Does someone has this same problem? Any tips to avoid meltdown?

Thanks,

P

 

Pinguino,

I did a fcs repair on one and am always concerned with melt throughs with epoxy and styrofoam.  I poured one half at a time and covered the repair with wax paper and an ice bag. I think I picked that tip up from Herb S. Having a very close tolerance hole helps.  Thousands of styro boards are boxed, plugged, etc so it’s very doable. For my own boards I do glass ons with eps and avoid the whole issue(and prefer polyU with epoxy).  I like glass on better anyway. Mike

There are casting epoxies on the market (almost no exotherm).

I do normal FCS installs with a casting resin, works perfect.

Had the exotherm on a XPS board recently. I noticed the resin I have is getting really hot when it cures. It’s old and I only have a small amount left. I have since gone to 2 pours for boxes on XPS, but once the resin I have is gone I’ll try doing it in one pour again. All these issues with post lam boxes makes it worth looking at the boxes that you install before the lam. I really like the probox with all the adjustments though.

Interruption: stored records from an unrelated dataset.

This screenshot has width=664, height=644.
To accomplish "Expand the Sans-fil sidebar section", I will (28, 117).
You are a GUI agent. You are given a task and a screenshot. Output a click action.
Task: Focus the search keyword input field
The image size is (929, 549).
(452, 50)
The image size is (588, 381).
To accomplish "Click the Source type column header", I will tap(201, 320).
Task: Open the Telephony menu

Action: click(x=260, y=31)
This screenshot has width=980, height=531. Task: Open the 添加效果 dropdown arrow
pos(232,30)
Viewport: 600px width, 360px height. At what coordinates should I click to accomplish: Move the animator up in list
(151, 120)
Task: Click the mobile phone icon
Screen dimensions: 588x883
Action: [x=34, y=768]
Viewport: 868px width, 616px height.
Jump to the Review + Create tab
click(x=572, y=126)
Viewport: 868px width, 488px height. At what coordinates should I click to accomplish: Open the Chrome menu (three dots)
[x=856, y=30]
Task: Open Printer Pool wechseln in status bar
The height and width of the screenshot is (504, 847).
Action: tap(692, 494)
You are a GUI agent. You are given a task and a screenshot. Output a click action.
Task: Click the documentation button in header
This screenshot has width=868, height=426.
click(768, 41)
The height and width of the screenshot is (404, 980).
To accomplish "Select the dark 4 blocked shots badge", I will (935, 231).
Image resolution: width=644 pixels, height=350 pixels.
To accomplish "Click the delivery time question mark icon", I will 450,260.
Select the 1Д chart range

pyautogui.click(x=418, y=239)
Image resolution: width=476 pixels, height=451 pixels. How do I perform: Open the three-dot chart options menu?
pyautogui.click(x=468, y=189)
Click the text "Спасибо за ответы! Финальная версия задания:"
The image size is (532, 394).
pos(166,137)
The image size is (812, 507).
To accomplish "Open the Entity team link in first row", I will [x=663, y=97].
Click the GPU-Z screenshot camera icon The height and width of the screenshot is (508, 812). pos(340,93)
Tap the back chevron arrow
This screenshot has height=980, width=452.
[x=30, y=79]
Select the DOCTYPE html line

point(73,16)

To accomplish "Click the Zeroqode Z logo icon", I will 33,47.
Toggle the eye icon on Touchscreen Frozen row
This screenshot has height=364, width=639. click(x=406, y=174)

Don’t use the plugs, the boxes don’t have thos problem and a vastly superior too.

 

Greg is is normal for old epoxy to get hot or cure faster? Mine is not RR or FH and it’s at least 2 years old maybe older.

It shouldn’t change.  I know that polyester does that but the styrene evaporates out of it which causes the change.  Epoxy doesn’t have solvents.

Thanks Greg. I don’t know what’s up, but the last several times I’ve used it I’ve had the part left in the cup smoking, and I mix with a scale, but they were small batches. I did have it get too hot when I installed boxes in a XPS board. I’m down to the last 10 or so ounces, so it’s almost gone. I really liked it though, no blush and it would sand so nice.

Good call Greg.

Set the plugs/boxes/etc first in a sized block of poly or d-cell foam using poly resin.  Route the board to fit the blocks and glue in with pour foam or gorilla glue (use clamps).  No heat, strong install, obviously not done post lam.

Shark,  are you mixing or pouring into buckets or containers that have residue or leftovers from past use?  A bad habit of mine, as long as it is clean I will reuse.  Swear that it has sped up both poly and epoxy batches before.  Worst thing is I continue same thing to this day.  Cannot handle the waste otherwise.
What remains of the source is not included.